Everything comes at a price. The non-dream jobs that you have to do is the price for the dream job that you love. While you wait to be worthy of your dream job, the current job you work at should serve as a platform to help you learn and acquire the needed skills, competence, expertise and experience that is needed to get you to become worthy of the job you love. Don’t put forth a wrong attitude to it, don’t make like it is beneath you.
As a rule, don’t give less than your best to anything that your commit your time and attention to. Strength of character is built when you pay as much diligence to your less-than-ideal work, as you would if it were your ideal job. In the words of the great revolutionary, Martin Luther King Junior, ‘if a man has been called to be a street sweeper, he should sweep streets even as Michelangelo painted, or Beethoven composed music, or Shakespeare wrote poetry. He should sweep streets so well that all the hosts of heaven and earth will pause and say, here lived a great street sweeper who did his job well’.3
While you wait for the dream job, work on your present job like it is the best job that there is. If your job doesn’t give you dignity like you hoped, you can dignify it yourself. It is about whom you become in the process of working. If you do the job, you don’t like with the needed diligence, it will add up to helping you get the job that you want.

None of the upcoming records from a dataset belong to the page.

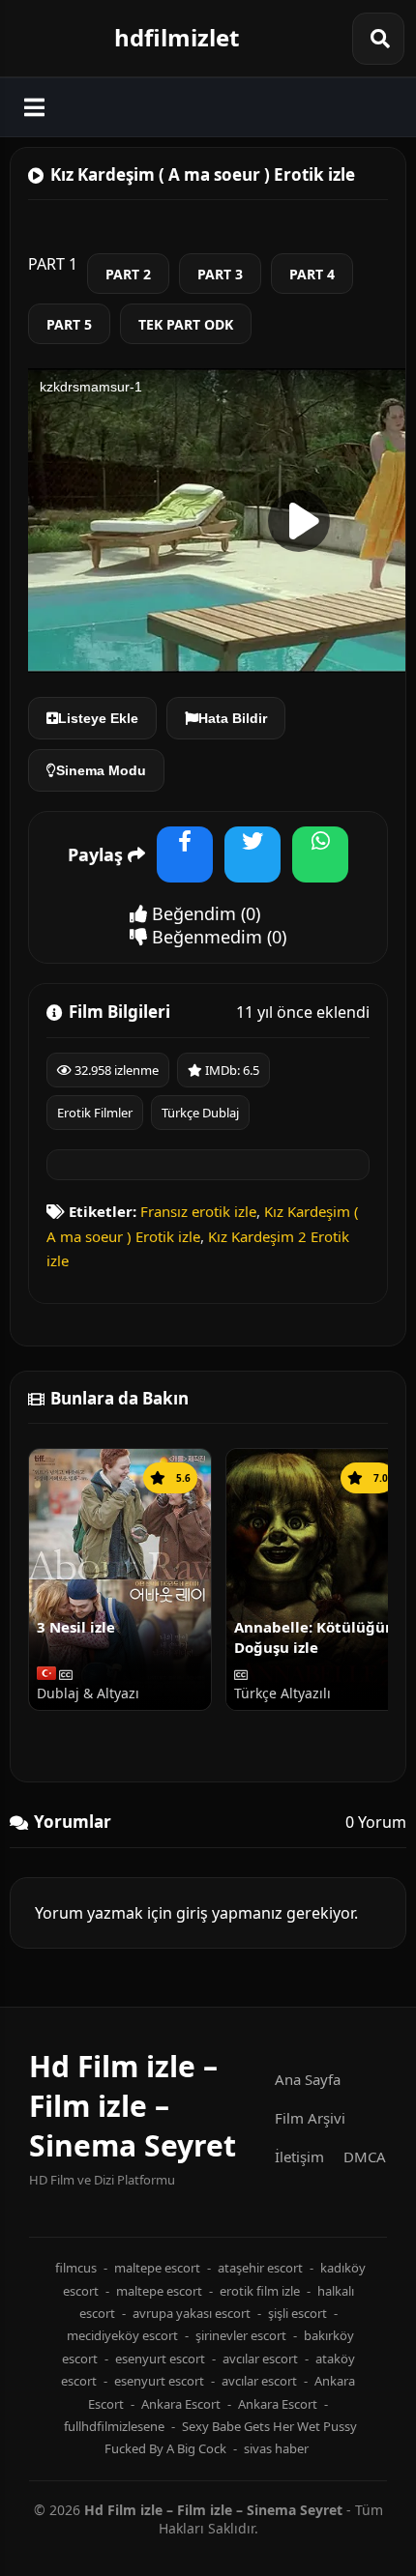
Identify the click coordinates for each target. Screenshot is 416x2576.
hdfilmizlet (176, 37)
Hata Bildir (232, 718)
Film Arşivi (310, 2117)
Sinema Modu (101, 770)
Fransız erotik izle (198, 1211)
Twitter (252, 866)
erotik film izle (260, 2291)
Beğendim (191, 913)
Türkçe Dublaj (200, 1112)
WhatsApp (320, 866)
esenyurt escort (160, 2358)
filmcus (76, 2267)
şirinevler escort (240, 2335)
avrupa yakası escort (192, 2313)
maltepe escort (157, 2267)
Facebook (185, 866)
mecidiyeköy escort (122, 2335)
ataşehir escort (260, 2267)
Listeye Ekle (98, 718)
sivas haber (276, 2448)
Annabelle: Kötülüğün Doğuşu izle (314, 1636)
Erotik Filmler (95, 1112)
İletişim (299, 2156)
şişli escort (297, 2313)
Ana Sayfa (308, 2079)
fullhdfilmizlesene (114, 2426)
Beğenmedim (204, 936)
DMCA (364, 2156)
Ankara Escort (181, 2404)
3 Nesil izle (76, 1626)
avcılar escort (260, 2358)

To interpret Mr. Jobs’ advice as not taking up any job that is available if it is less than your idea job, will be a complete misrepresentation of what he likely had in mind. Keep looking, don’t settle is not to say you do nothing or pass up less jobs while you are yet to be qualified for that ideal, dream job.
The way to get the job that you love without settling is to take on the job available and work at it as diligently as you would have worked on your ideal job.
So, keep growing, don’t settle; and work on yourself while your work at your job.